*Exercise brief*
Everything from the line with "This screenshot has width=560, height=365." to the end of the entries should be copied exactly, and nothing else.
--- Information supplied Enclosed Below ---
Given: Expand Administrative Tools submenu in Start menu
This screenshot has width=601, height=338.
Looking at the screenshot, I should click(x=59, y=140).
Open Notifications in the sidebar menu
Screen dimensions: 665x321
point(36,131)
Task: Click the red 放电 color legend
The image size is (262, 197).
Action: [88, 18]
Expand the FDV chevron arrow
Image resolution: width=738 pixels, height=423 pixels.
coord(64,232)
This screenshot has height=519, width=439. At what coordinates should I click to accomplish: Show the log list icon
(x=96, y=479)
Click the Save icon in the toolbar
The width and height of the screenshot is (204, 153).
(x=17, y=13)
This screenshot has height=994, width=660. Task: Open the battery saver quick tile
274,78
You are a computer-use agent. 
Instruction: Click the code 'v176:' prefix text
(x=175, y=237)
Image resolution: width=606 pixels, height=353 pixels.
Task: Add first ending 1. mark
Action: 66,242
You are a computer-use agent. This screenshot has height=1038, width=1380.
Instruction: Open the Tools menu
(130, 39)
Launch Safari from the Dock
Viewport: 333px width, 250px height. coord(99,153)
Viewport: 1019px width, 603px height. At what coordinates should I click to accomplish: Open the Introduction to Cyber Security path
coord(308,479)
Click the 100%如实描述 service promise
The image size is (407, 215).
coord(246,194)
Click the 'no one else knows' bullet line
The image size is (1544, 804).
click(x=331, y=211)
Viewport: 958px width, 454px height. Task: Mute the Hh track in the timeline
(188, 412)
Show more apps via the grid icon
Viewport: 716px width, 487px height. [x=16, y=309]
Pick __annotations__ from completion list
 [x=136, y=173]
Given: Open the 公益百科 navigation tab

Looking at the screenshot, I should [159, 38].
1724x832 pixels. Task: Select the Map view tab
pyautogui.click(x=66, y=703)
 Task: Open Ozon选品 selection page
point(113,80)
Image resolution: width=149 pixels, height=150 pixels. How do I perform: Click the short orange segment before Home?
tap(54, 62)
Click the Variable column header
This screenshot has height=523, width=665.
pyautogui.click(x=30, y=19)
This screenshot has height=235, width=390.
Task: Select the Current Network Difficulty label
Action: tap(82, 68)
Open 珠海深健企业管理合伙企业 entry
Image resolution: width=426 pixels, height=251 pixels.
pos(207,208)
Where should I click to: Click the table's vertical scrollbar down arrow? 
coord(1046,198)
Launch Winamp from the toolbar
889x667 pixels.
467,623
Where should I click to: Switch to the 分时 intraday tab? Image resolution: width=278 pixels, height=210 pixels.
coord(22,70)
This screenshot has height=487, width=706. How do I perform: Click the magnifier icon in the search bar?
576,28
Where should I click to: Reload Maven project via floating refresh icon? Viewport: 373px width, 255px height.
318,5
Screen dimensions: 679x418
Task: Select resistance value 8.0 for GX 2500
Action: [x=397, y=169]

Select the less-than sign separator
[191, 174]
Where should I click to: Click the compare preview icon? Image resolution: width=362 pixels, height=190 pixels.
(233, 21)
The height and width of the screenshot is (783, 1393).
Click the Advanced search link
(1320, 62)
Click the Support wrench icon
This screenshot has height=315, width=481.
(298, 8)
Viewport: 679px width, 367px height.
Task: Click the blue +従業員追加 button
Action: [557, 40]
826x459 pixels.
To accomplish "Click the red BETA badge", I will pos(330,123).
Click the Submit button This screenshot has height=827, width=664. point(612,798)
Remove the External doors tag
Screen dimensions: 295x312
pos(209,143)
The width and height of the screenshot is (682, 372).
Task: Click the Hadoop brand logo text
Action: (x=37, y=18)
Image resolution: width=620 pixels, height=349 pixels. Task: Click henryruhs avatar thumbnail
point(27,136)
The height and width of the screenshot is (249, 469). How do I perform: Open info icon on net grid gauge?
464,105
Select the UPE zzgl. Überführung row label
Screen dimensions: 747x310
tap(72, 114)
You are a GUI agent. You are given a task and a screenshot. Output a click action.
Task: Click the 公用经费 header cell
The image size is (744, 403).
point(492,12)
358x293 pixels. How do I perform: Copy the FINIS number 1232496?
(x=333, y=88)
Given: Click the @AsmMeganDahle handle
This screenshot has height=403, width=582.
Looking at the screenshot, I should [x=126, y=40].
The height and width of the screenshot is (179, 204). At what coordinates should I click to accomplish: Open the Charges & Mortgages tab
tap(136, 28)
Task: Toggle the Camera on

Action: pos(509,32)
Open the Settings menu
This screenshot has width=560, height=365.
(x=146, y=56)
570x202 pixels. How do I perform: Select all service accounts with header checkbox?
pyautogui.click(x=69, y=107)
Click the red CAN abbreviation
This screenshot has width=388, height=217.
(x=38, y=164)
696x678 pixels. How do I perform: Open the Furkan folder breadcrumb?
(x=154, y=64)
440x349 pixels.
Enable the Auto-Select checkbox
--- End of Enclosed Information supplied ---
*Result*
This screenshot has width=560, height=365.
(x=146, y=56)
570x202 pixels. How do I perform: Select all service accounts with header checkbox?
pyautogui.click(x=69, y=107)
Click the red CAN abbreviation
This screenshot has width=388, height=217.
(x=38, y=164)
696x678 pixels. How do I perform: Open the Furkan folder breadcrumb?
(x=154, y=64)
440x349 pixels.
Enable the Auto-Select checkbox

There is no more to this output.